At this moment, his eyes beamed. He’d just shared a huge, profound ‘AHA! moment’ with the class, and he was clearly so alive with the experience of his own clarity and recognition. You see he had to get it himself. Each student had to in their own way, on their own terms. This is the nature of being human. We have to have the experience of trusting ourselves deeply in order to bring forth what we long to and what those we work for want us to contribute.

“The people in my classes, including me, did not need to be controlled, managed, nor even taught. What we needed was to be encouraged, accepted, and loved just for who we were. We needed not to be governed by a set of rules that would tell us what we needed to learn and what we needed to express, but to be given time in a supportive space to explore who we were and what we wanted, with the assistance of others who had our best interests at heart. I believe that is true not only for my students, but for all of us, human and nonhuman alike. All we want, whether we are honeybees, salmon, trash-collecting ants, ponderosa pines, coyotes, human beings, or stars, is to love and be loved, to be accepted, cherished, and celebrated simply for being who we are. Is that so very difficult?” Derrick Jensen,
A Language Older Than Words

We are living in interesting times, yes? So, how do we lead in a time such as this?

- **Data entries**
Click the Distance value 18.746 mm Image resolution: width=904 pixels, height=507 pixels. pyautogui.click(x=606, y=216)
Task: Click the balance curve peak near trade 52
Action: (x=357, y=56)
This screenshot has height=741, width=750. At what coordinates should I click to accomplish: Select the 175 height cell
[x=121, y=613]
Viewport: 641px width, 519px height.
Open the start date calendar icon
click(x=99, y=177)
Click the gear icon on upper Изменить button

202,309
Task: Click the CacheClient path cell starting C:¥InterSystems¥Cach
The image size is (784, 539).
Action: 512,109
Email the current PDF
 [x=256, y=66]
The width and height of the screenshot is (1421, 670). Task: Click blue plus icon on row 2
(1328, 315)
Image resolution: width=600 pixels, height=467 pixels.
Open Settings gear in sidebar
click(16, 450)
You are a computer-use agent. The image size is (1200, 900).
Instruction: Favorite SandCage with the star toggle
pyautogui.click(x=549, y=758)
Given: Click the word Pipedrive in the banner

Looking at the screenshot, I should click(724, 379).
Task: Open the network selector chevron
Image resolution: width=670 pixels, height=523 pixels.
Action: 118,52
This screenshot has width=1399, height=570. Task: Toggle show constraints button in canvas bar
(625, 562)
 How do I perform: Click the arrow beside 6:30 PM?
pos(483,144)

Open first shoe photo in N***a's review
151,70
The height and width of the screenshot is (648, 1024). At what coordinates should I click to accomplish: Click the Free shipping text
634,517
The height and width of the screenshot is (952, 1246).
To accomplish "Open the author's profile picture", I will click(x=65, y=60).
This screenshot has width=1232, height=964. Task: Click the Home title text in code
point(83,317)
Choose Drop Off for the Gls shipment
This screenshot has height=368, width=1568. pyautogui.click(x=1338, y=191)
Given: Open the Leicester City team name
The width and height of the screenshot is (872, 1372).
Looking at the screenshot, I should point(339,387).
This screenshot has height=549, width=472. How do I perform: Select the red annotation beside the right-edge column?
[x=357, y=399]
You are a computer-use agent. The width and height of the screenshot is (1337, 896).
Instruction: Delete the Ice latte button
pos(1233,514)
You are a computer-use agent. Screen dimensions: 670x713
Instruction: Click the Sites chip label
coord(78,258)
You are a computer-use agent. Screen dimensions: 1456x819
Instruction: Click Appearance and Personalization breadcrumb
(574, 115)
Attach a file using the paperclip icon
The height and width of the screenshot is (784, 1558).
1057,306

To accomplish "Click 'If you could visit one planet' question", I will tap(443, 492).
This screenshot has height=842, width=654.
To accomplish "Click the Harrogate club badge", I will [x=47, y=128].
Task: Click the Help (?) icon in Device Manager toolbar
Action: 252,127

- **Actions to take**
1. Write out the passage on learning, beginning at the words "At this moment, his" and stopping after "us to contribute.".
2. Using the passage on learning, say yes or no to each statement and quote the words that decide it: (a) The student had to reach his insight on his own. (b) The quotation says the people in the classes needed to be controlled and managed. (c) The quotation limits its point to the speaker's own students.

- **The solutions**
1.
At this moment, his eyes beamed. He’d just shared a huge, profound ‘AHA! moment’ with the class, and he was clearly so alive with the experience of his own clarity and recognition. You see he had to get it himself. Each student had to in their own way, on their own terms. This is the nature of being human. We have to have the experience of trusting ourselves deeply in order to bring forth what we long to and what those we work for want us to contribute.

2.
(a) Yes: "You see he had to get it himself."
(b) No: "did not need to be controlled, managed, nor even taught."
(c) No: "I believe that is true not only for my students, but for all of us, human and nonhuman alike."